A company’s management must file for bankruptcy promptly but not later than within twenty days after the date on which the insolvency became evident. It is not always easy to recognize when insolvency became evident, but according to case law insolvency can be assumed if the company’s net assets are negative. If this is the case, a creditor files for bankruptcy and their claim is solid, bankruptcy will generally be declared.

If the management board fails to file for bankruptcy on time a creditor may do it instead, and this constitutes a breach of the duty of care. This means that both the bankruptcy trustee and creditors have the right to file action for damages against the board members.

Criminal liability follows if the court finds that the management has intentionally caused insolvency or concealed assets in bankruptcy proceedings, in which case imprisonment for 3 years or a fine may follow.

Advice to creditors in bankruptcy proceedings: File your claim on time and pursue the case!

To use the opportunities provided by bankruptcy and restructuring proceedings, you must act promptly and pursue your interests actively.
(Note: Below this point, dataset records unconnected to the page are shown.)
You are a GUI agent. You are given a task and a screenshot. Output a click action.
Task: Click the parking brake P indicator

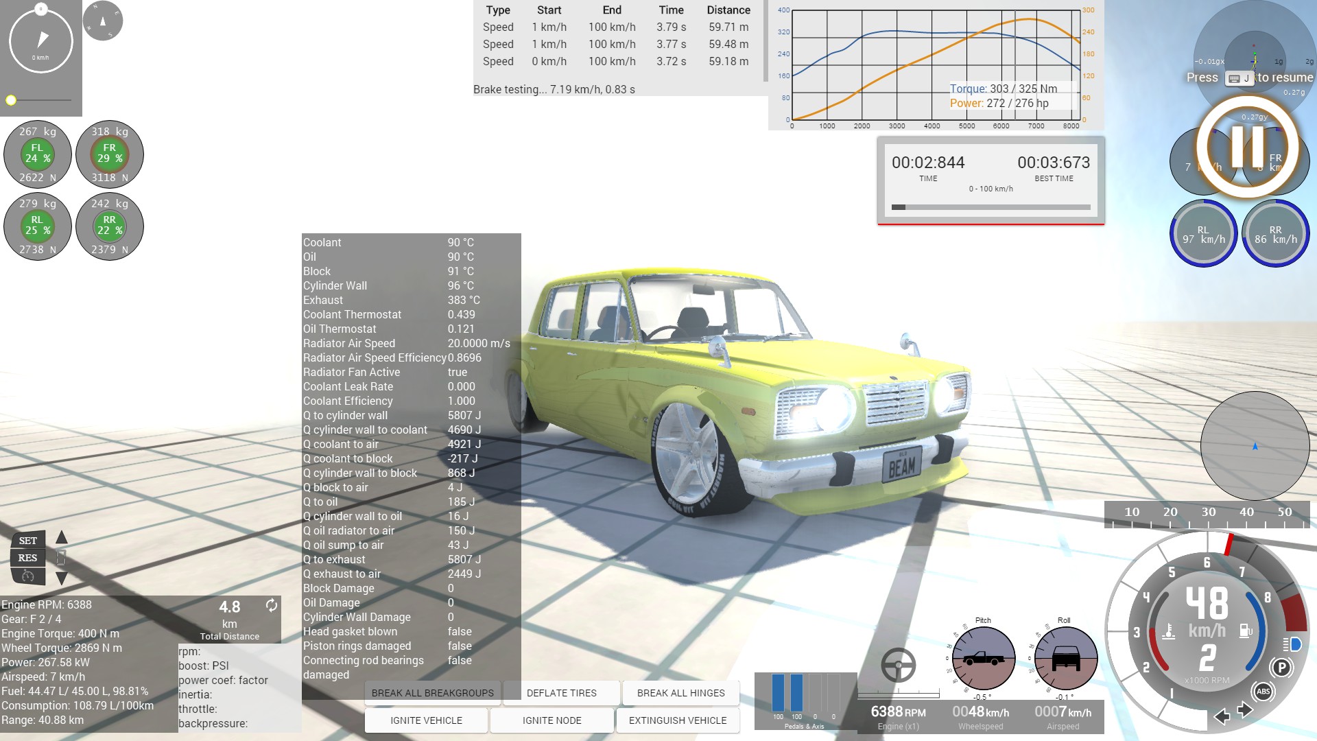click(1281, 667)
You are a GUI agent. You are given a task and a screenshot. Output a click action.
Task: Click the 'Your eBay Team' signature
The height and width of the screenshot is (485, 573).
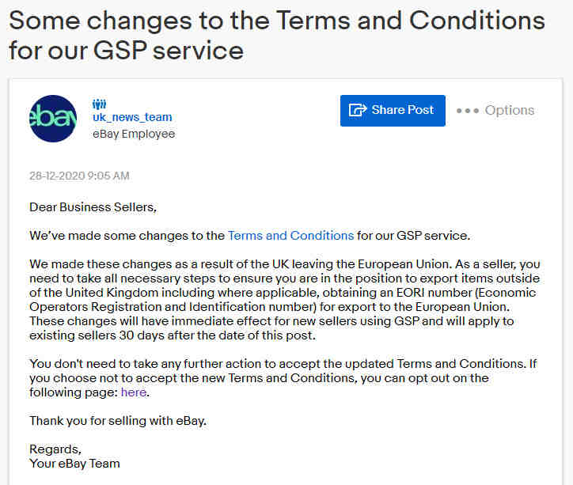point(74,464)
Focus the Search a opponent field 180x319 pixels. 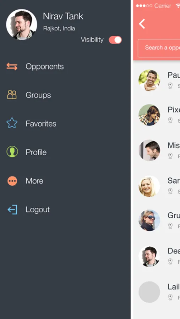[159, 48]
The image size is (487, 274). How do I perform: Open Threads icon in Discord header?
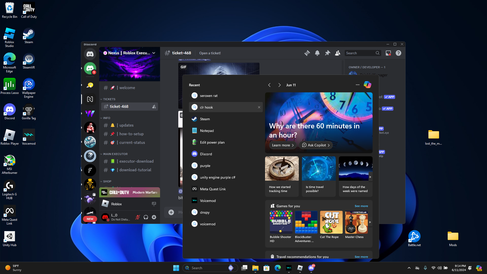307,53
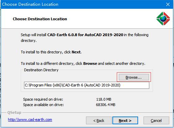Cancel the CAD-Earth setup
The width and height of the screenshot is (174, 128).
156,121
It is important to follow the deadline for filing your claim (usually 2 months after bankruptcy is declared), but it would be much better to file earlier, before the first general meeting. This will allow you to vote at the first creditors’ meeting, bearing an influence on its decisions.

The most important question at the first creditors meeting will be whether the court-appointed bankruptcy trustee should remain on the case and who will serve on the bankruptcy committee. As the quality of bankruptcy trustees’ work varies greatly, this will influence the results of the bankruptcy proceedings. A creditor should be active during bankruptcy proceedings, take a stand at creditors’ meetings, participate in the work of the bankruptcy committee, and cooperate with the bankruptcy trustee in order to get the best outcome from the bankruptcy proceedings.

If you feel that the process is a waste of time, don’t rush to conclusions. Each case is different, and so are the options to improve your chances.

Sometimes, a bankrupt company has conducted transactions shortly before filing for bankruptcy, harming creditors’ interests. In such cases the bankruptcy trustee has legal tools to revoke those transactions. Also, if the company’s assets have been transferred, the bankruptcy trustee may turn the claims against the company which received the assets, or it may be possible to file a claim against a member of the management. Use of such tools always helps to increase the bankruptcy estate and to satisfy the claims of creditors to a larger extent.

When can restructuring be used?

If payment difficulties are not permanent, restructuring would be the right option to choose. The key for success is the management’s faith in it and their ability to cooperate with the restructuring advisor and creditors, since this will determine the outcome of any restructuring plan.

To restructure claims, payment schedules can be put into place, deadlines can be changed, or claims can be reduced. Tax receivables can also be restructured and reduced, as the tax authority will also participate as a creditor in the restructuring proceedings.

Creditors can greatly influence the process of drafting a restructuring plan. This requires the consent of half the creditors who must represent 2/3 of the votes.

As a creditor, always find out if your claim is included in the restructuring plan, since this will determine your rights in the proceedings.